Just the sight of all those red lanyards made me childishly enthusiastic at the thought of sporting my very own. The large hall in the Charles Wilson Building was set up as a temporary ID issue point. From the door I could see members of staff handing over lanyards with the regularity of a car production line but, as I entered the hall, I was stopped by a security guard.
“Can I help you, Madam?”
“I’ve come to collect my ID card.”
“You mean, you’re collecting one for somebody else?”
My eyes narrowed. “No, it’s for me.” I was trying to keep the anger from my voice.
“Oh!” he said. “How…”
“Don’t!” I snapped but he continued anyway.
“How very brave of you. Well done.”
I was lost for a suitably stinging retort.

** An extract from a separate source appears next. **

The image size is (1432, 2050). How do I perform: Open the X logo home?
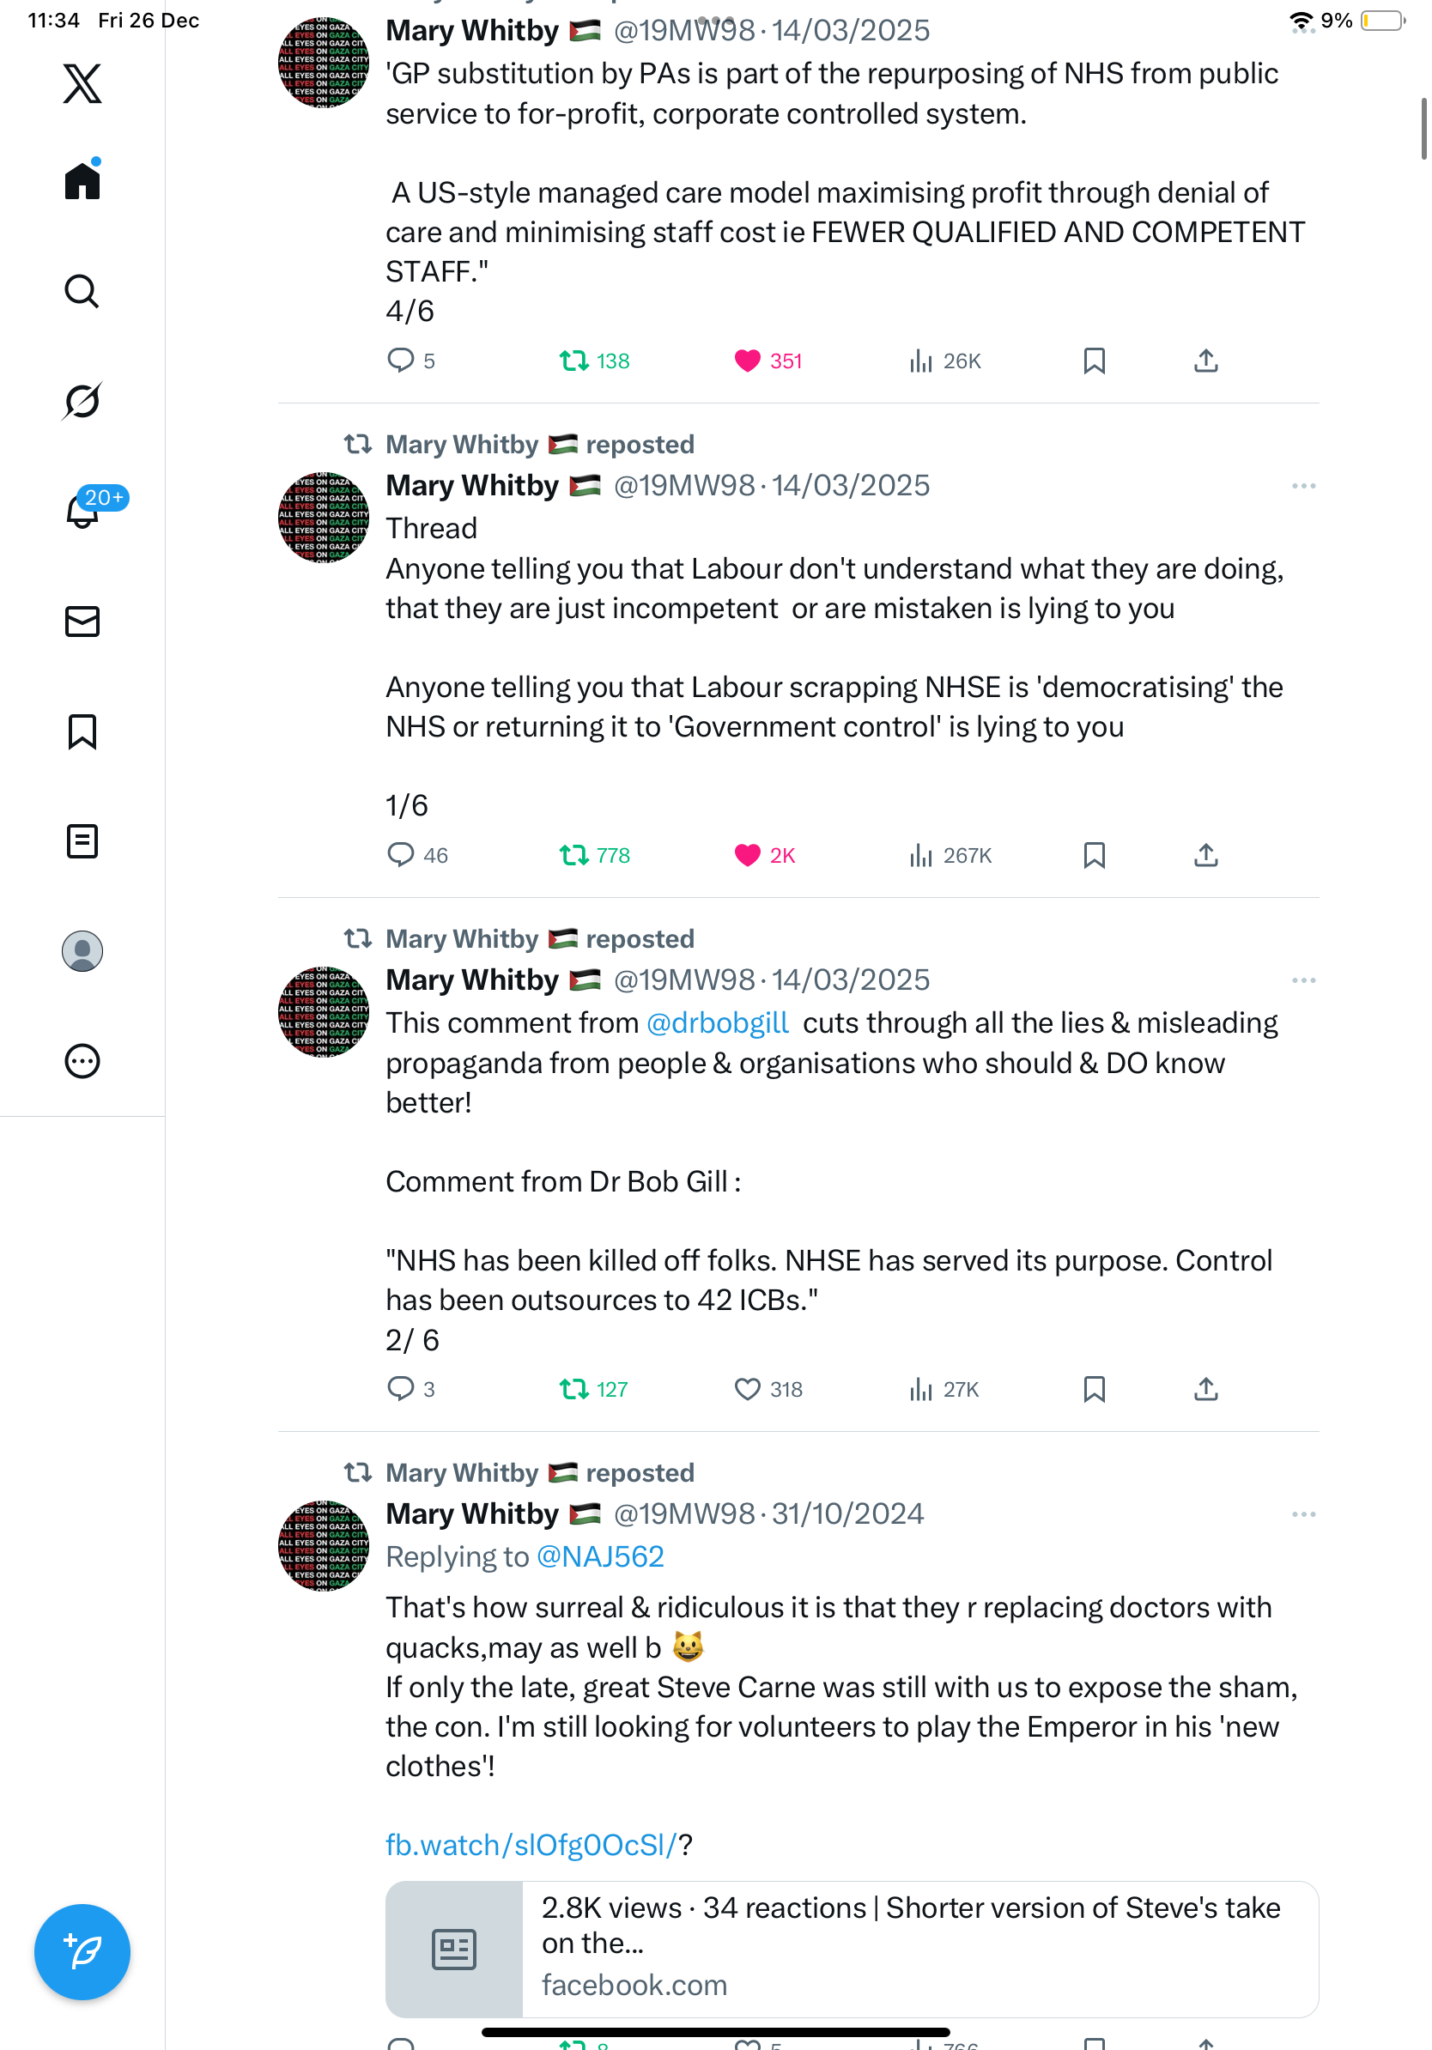pyautogui.click(x=82, y=84)
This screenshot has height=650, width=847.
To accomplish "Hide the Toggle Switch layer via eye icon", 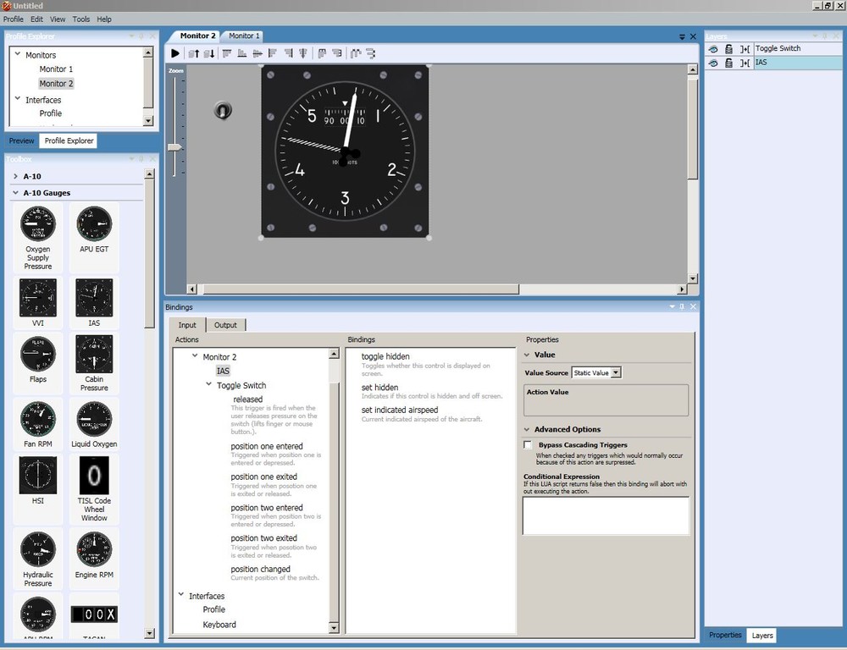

“I’m doing an MA!” I barked as if that explained it all, as if there was anything that needed explaining. I thrust my head up and strode past him into the hall. I queued at the wrong desk and then, lanyard hanging awkwardly around my neck, tried to exit through the entrance door. It took a coffee, a strong one, for me to half-recover but I was still seething. I needed a good experience to end the day. Would I find it in the library?
I now had my seemingly endless reading list and I asked the librarian how many books I could take out. She checked my ID card and replied, but it was noisy in the reception area and, please remember, I’m not as young as I was.
“Pardon?” I said. “Did you say 14 books?”
“No,” she grinned. “I said 40.”
Forty books! A perfect end to an almost perfect day. MA in Creative Writing? I’m ready for you now.